Car il va sans dire qu’entre la version d’Albert le Grand et celle de Dom Lobineau, M. de la Borderie n’hésita pas une minute. Il prit Dom Lobineau pour guide en hagiographie comme en histoire et c’est autant, j’imagine, pour le remercier des services qu’il lui avait rendus, que pour l’honorer à la face de la Bretagne ancienne et nouvelle, qu’il lui érigea un monument à Saint-Jacut, au mois de mai 1886. Cela ne l’empêcha pas, d’ailleurs, de rendre plus d’une fois justice au dominicain de Morlaix, dont il admirait le grand talent de conteur…

Mais il est temps de parler de l’Eglise de Bretagne à laquelle appartenaient la plupart de ces saints. Pour éclairer l’histoire de nos origines celtiques, rien n’est plus important que de bien connaître l’organisation particulière de cette Eglise aux Ve et VIe siècles, c’est-à-dire à l’époque de l’établissement des Bretons insulaires en Armorique, puisque l’élément religieux représenté par ces saints joua un rôle capital dans la formation de la nation bretonne-armoricaine.

Un des traits les plus apparens par où l’Eglise de Bretagne différait des autres églises de l’Occident et notamment de celle des Gaules, c’est qu’elle était purement monastique et n’avait point de clergé séculier. « Il n’y avait pas d’évêques, au moins parmi les émigrés. Leur premier soin après leur arrivée sur le sol de la péninsule hospitalière, dont la côte septentrionale devait être alors très peu peuplée, fut d’établir de grands couvens dont l’abbé exerçait sur les populations environnantes la cure pastorale. Un cercle sacré d’une ou deux lieues, qu’on appelait

  1. Cf. Les Vies des saints de la Bretagne-Armorique, par Albert le Grand, de Morlaix, F. P. annotées par A. M. Thomas, chanoine honoraire, officier d’Académie, et J. M. Abgrall, chanoine honoraire, membre correspondant de la Commission des monumens historiques, et publiées avec les catalogues des évêques, abbés et abbesses, et des princes souverains tic Bretagne, annotés et complétés par P. Peyron, chanoine de la cathédrale, chancelier archiviste de l’évêché de Quimper. — 1 vol. in-4o, chez Salaün, libraire-éditeur à Quimper, 1901.

____________________

- _CONSIGNE 1_
D’après l’extrait sur l’Église de Bretagne, pourquoi est-il si important de bien connaître l’organisation de cette Église aux Ve et VIe siècles ?
- _CONSIGNE 2_
Recopiez à l’identique, dans l’extrait sur l’Église de Bretagne, tout ce qui va de « 1. Cf. Les Vies » jusqu’à « à Quimper, 1901. ».

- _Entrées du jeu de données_

____________________

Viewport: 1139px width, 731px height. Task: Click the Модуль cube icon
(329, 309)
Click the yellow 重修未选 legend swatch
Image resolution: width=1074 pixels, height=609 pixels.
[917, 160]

____________________

- _CORRIGÉ 1_
Cette période est celle de l’établissement des Bretons insulaires en Armorique. L’élément religieux, représenté par les saints, a joué un rôle capital dans la formation de la nation bretonne-armoricaine. Connaître cette organisation éclaire donc l’histoire des origines celtiques.

- _CORRIGÉ 2_
1. Cf. Les Vies des saints de la Bretagne-Armorique, par Albert le Grand, de Morlaix, F. P. annotées par A. M. Thomas, chanoine honoraire, officier d’Académie, et J. M. Abgrall, chanoine honoraire, membre correspondant de la Commission des monumens historiques, et publiées avec les catalogues des évêques, abbés et abbesses, et des princes souverains tic Bretagne, annotés et complétés par P. Peyron, chanoine de la cathédrale, chancelier archiviste de l’évêché de Quimper. — 1 vol. in-4o, chez Salaün, libraire-éditeur à Quimper, 1901.